Culturalism, or ethnicism, as policy was Thatcher’s and Scarman’s answer to the racism that in 1981 had ignited the major cities of Britain. Lord Scarman in his investigations into the Brixton riots denied point blank the existence of institutional racism, and located the cause of the riots in ‘racial disadvantage’, the cure for which was pouring money into ethnic projects and strengthening ethnic cultures. But as the Institute of Race Relations pointed out at the time, the fight against racism cannot be reduced to a fight for culture. Nor does it require the state to give people their cultures; they already have them, however attenuated these cultures may be by racism. Nor does learning about other peoples’ cultures make the racists less racist. Besides, the racism that needs to be contested is not personal prejudice (which has no authority behind it) but institutionalised racism, the racism woven, over centuries of colonialism and slavery, into the structures of society and into the instruments and institutions of government, local and central. And that is why Macpherson, in his landmark report on racism, passed over the myth of cultural compensation as the antidote to racism and established institutionalised racism instead as the problem that needed to be tackled. Alas, this proposal had hardly become policy before it was virtually killed off by the tabloids and the Right.
Multicultural Britain did not come out of the much-vaunted British traditions of fair play, equality and social justice.

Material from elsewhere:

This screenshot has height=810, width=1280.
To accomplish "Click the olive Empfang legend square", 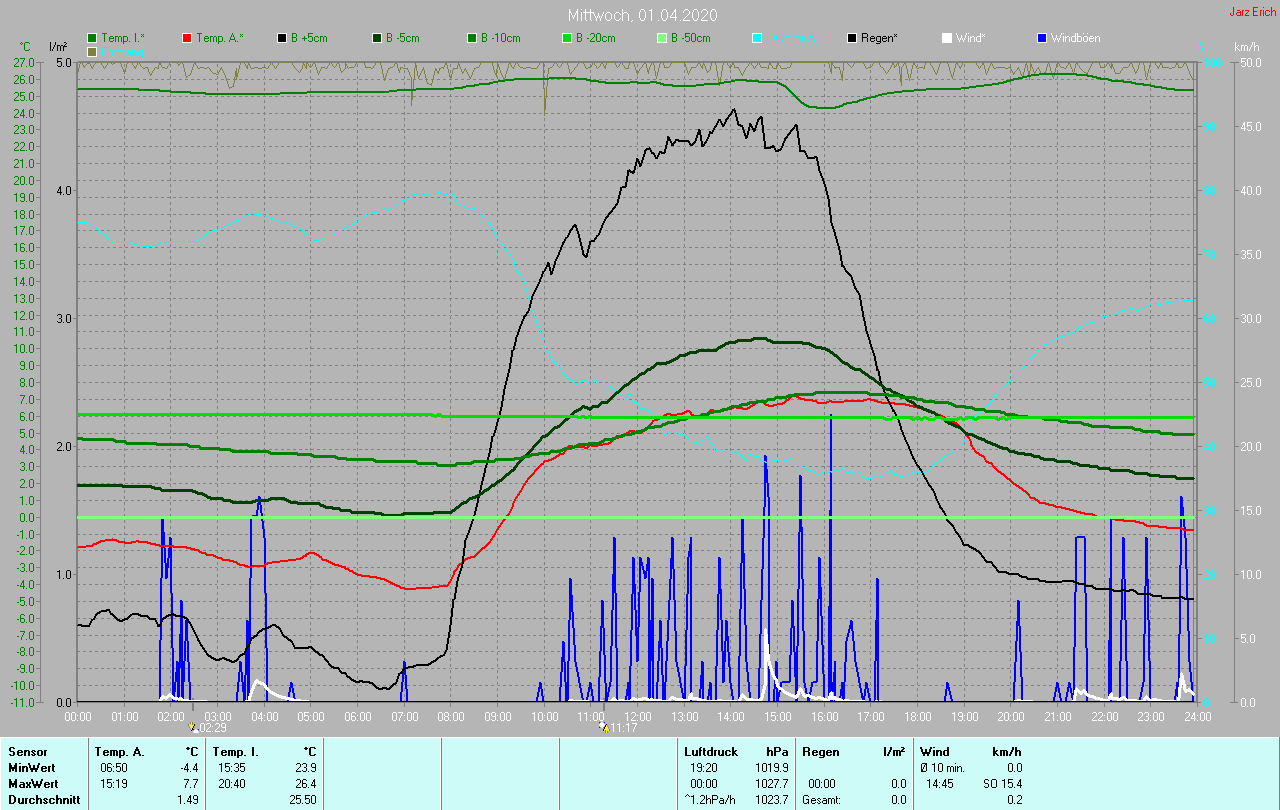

Rather, it was created out of decades of struggles against racism by black communities – struggles for equal pay and against discrimination on the shop floor, struggles to make the police protect communities from racial attack, struggles for children not to be streamed or bussed out of schools, struggles to include other histories in educational curricula. And because most Black and Asian people who came to Britain after the second world war had citizenship, unlike their counterparts in other European countries, they had the security from which to mount militant fights for racial justice.
When integration was first defined, by Roy Jenkins in 1966, it was ‘not as a flattening process of assimilation’ but as ‘equal opportunity, accompanied by cultural diversity, in an atmosphere of mutual tolerance’. And by and large there was agreement among politicians on integration and multiculturalism – until, that is, Margaret Thatcher’s pre-Premier statement in 1978 in which she bemoaned the fact that some people thought Britain might be rather swamped by people of a different culture. But with the urban ‘riots’ of ’81 and ’85, she gave up her intentions of reining in multiculturalism – try as the right-wing journalists and ideologues and think tanks around her might to deride loony leftism, cultural relativism, political correctness and anti-racism.
Today, some twenty years later, with a section of the tabloid press still upholding its dire warnings over multiculturalism, it is a Labour government which is about to turn back the clock and ride roughshod over those many hard-won anti-racist victories which established the UK as an exemplar to the rest of Europe on integration. But Britain is now showing all the signs of reducing its policies to those of the lowest common denominator in Europe. Core values, enforced language classes, citizenship classes will all shift the UK towards the standard European model of monoculturalism. Already decades behind the UK in terms of race relations policy, Continental European countries have, under pressure from extremist electoral anti-immigrant parties, abandoned whatever tentative steps they had taken towards a more inclusive pluralist approach. And across the Continent, commissions similar to that proposed by Blair have led to policies of forced assimilation, with the debate on multiculturalism carried out in terms that stigmatise and humiliate ethnic minorities and hold them collectively responsible for the few. With Blair shifting the idiom of debate towards the European model, the danger is a return to assimilationist policies long since discredited in the UK.
We cannot let this government – which has itself parodied anti-racism in its own culturalist policies – now undermine the fundamentals of the diverse society that has been created in this country from below, as it were, and despite government. Integration, Britain has shown, however spasmodically, comes from the removal of racist barriers not from the promotion of culturalism, on the one hand, or of nativism, on the other.